§ **Opdracht**:
Geef uit de tekst over rouw en verdriet letterlijk het gedeelte weer tussen "Hoewel de treurenden" en "van droefheid weer.", beide inbegrepen.

Rouw en verdriet

Zalig die treuren, want zij zullen vertroost worden

In Mattheüs 5 vangt de Bergrede aan met de zaligsprekingen van de Here Jezus.

Mattheüs 5:4
(NBG) Zalig die treuren, want zij zullen vertroost worden.
(GNB) Gelukkig zij die verdriet hebben: God zal hen troosten.
(NBV) Gelukkig de treurenden,want zij zullen getroost worden.

In de tweede zaligspreking zijn het de treurenden die gelukkig worden geprezen. Op het eerste gezicht lijkt dat niet zo logisch. Mensen die in de rouw zijn of depressief zijn, voelen zich vaak tot niets meer in staat. Bij velen overheerst het gevoel dat God hen op dat moment onmogelijk kan gebruiken.

Hoewel de treurenden die Jezus toebehoren evenals de armen uit vers 3 uit zichzelf niets kunnen, bezitten zij wél de Heilige Geest. Hij is het die hen kracht geeft en is Hij de grote Trooster. Jezus zegt trouwens niet dat het voor gelovigen niet is toegestaan verdriet te hebben of te rouwen. Integendeel, er moet ruimte zijn om te kunnen treuren en rouwen (Prediker 3:1-4).  Maar in het Koninkrijk van God is uitzicht op vertroosting.

Het Griekse woord treuren (πενθέω – pentheo) geeft een diepe vorm van droefheid weer.
Het is belangrijk om dit vers allereerst te bezien in de context van de discipelen die Jezus op een bepaald moment gaan verliezen bij Zijn kruisdood. Zij zullen dan over Hem rouwen. Maar Jezus belooft van tevoren al dat er vertroosting komt en dat het Koninkrijk van God zal aanbreken (Mattheüs 5:3). Gods koninkrijk staat in de gehele Bergrede centraal 1.

§ **Verzameld materiaal**:

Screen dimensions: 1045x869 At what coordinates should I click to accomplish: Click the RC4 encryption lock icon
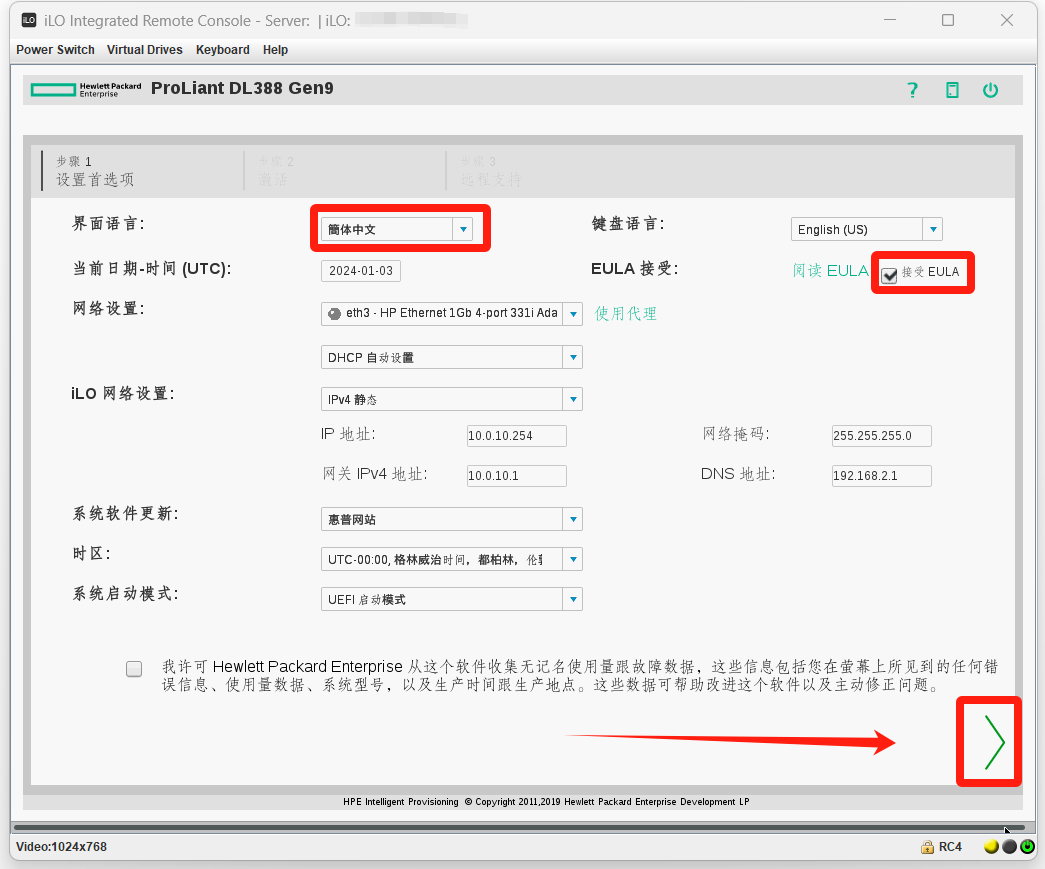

§ **Antwoord**:
Hoewel de treurenden die Jezus toebehoren evenals de armen uit vers 3 uit zichzelf niets kunnen, bezitten zij wél de Heilige Geest. Hij is het die hen kracht geeft en is Hij de grote Trooster. Jezus zegt trouwens niet dat het voor gelovigen niet is toegestaan verdriet te hebben of te rouwen. Integendeel, er moet ruimte zijn om te kunnen treuren en rouwen (Prediker 3:1-4).  Maar in het Koninkrijk van God is uitzicht op vertroosting.

Het Griekse woord treuren (πενθέω – pentheo) geeft een diepe vorm van droefheid weer.